Max Turner’s “The Holy Spirit and Spiritual Gifts”

Posted: February 19, 2009 by Rick Hogaboam in Pentecost, Pentecostal/Charismatic Interests

This isn’t a review per se, but rather some of my thoughts on a single citation from Turner’s volume.

Turner, M. (1998) The Holy Spirit and Spiritual Gifts in the New Testament and Today. Hendrickson: Peabody, MA.

The nature of the gift of the Spirit which Peter promises to all who call on the name of the Lord (Acts 2:38,39)- even to the hearers’ children’s children- is a Christianized version of Joel’s promise of the ‘Spirit of prophecy’. Prototypical to thus are gifts of revelation, wisdom, prophecy and charismatic praise. It would quite literally be nonsense to suggest the writer of Luke-Acts anticipated the cessation of these: if indeed they ceased, such a state of affairs could only have come as a considerable surprise to him. It would inevitably have seemed like a failure at the very heart of what Joel’s promise of the Spirit was all about (Turner 1998:298).

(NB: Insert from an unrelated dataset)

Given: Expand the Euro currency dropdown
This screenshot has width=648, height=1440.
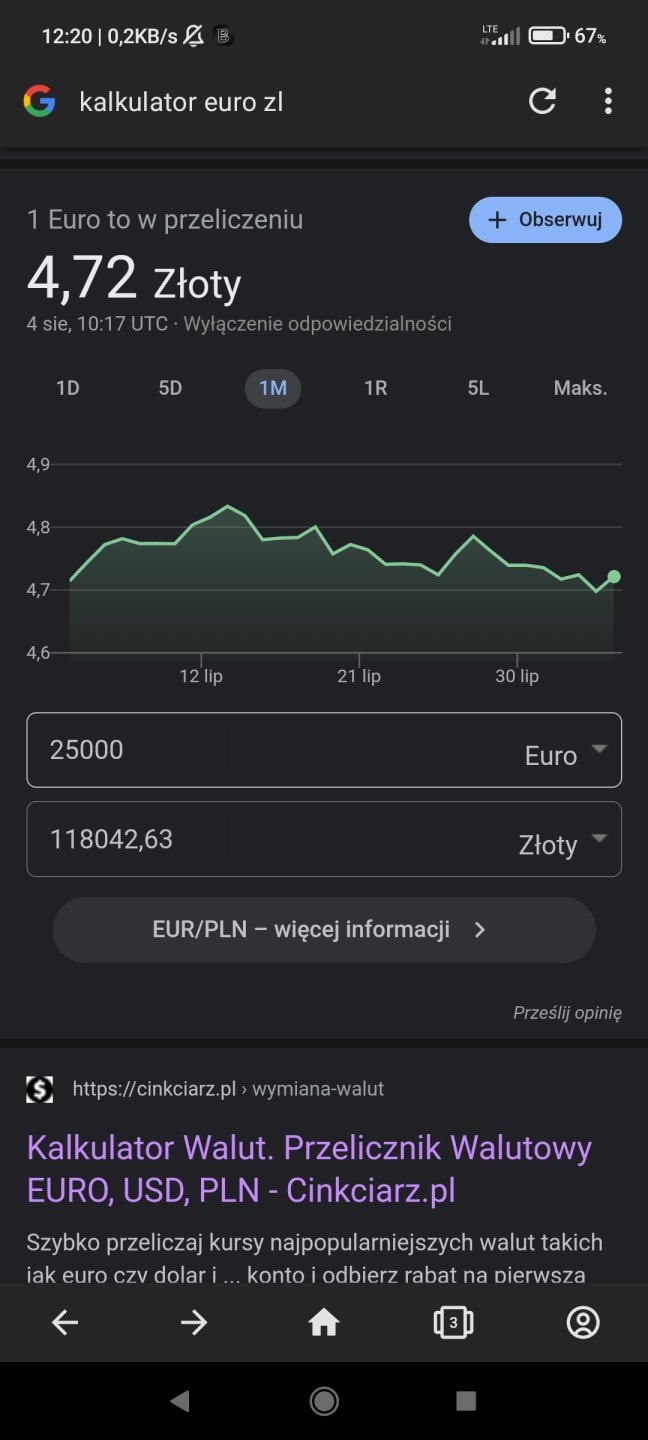Looking at the screenshot, I should [566, 753].
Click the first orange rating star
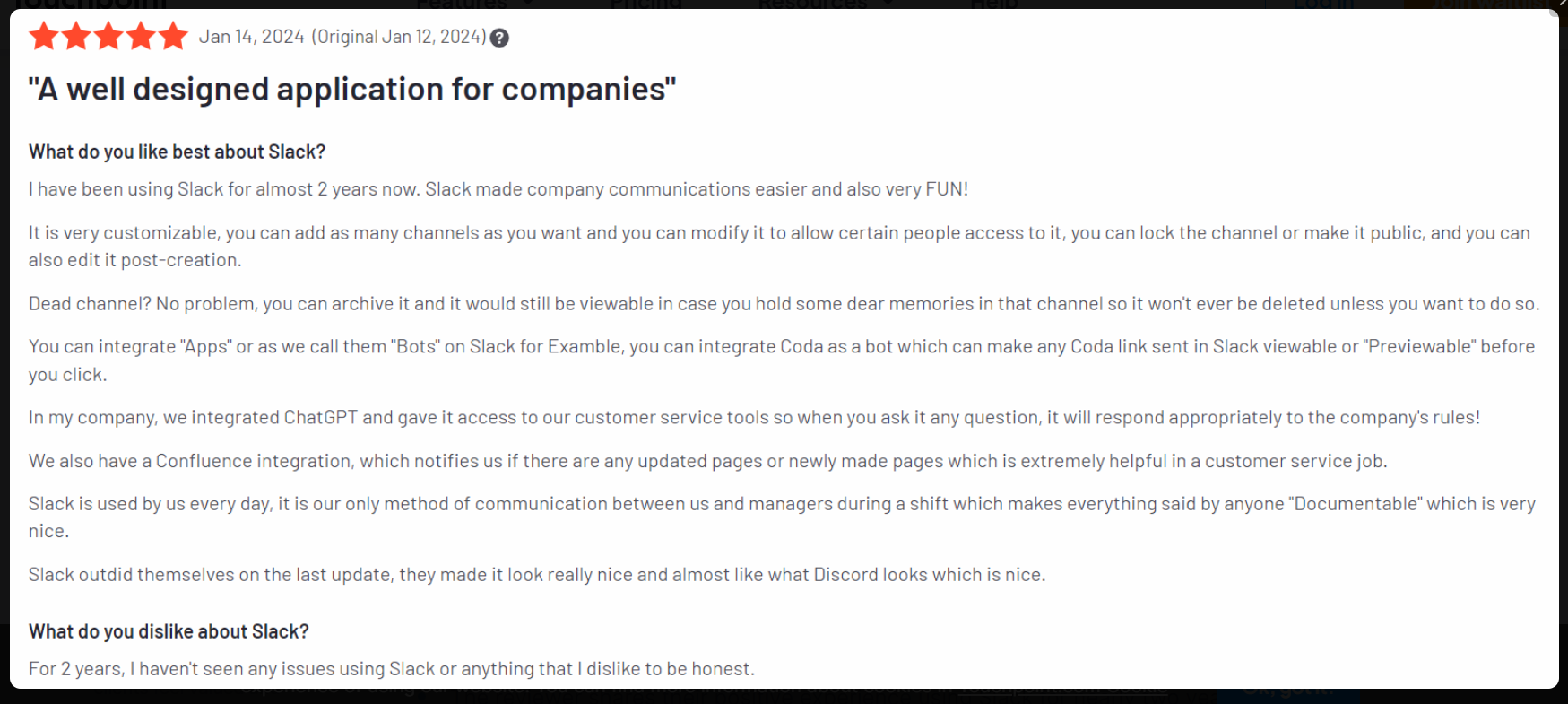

For those who advocate a cessationist position, it hardly seems plausible that Peter had in mind that the promises of Joel would only be fulfilled for his lifetime. Some would contend that Peter did not view Pentecost as the fulfillment of Joel’s promise and the initiating of the last days, but rather a foretaste of what God will do in some future millennial period with ethnic Israel. This seems very unlikely considering that Peter extends the very promise evidenced in Pentecost to the audience, their children, and those who were afar off, everyone that the Lord should call. The promise was rooted in Joel and extended to all. One could neither say that Peter had in mind a soteriological work of the Spirit that would be devoid of the promised manifestations in Joel, which would apparently cease after the death of he and his Apostolic colleagues (as is popularly espoused by cessationist theologians).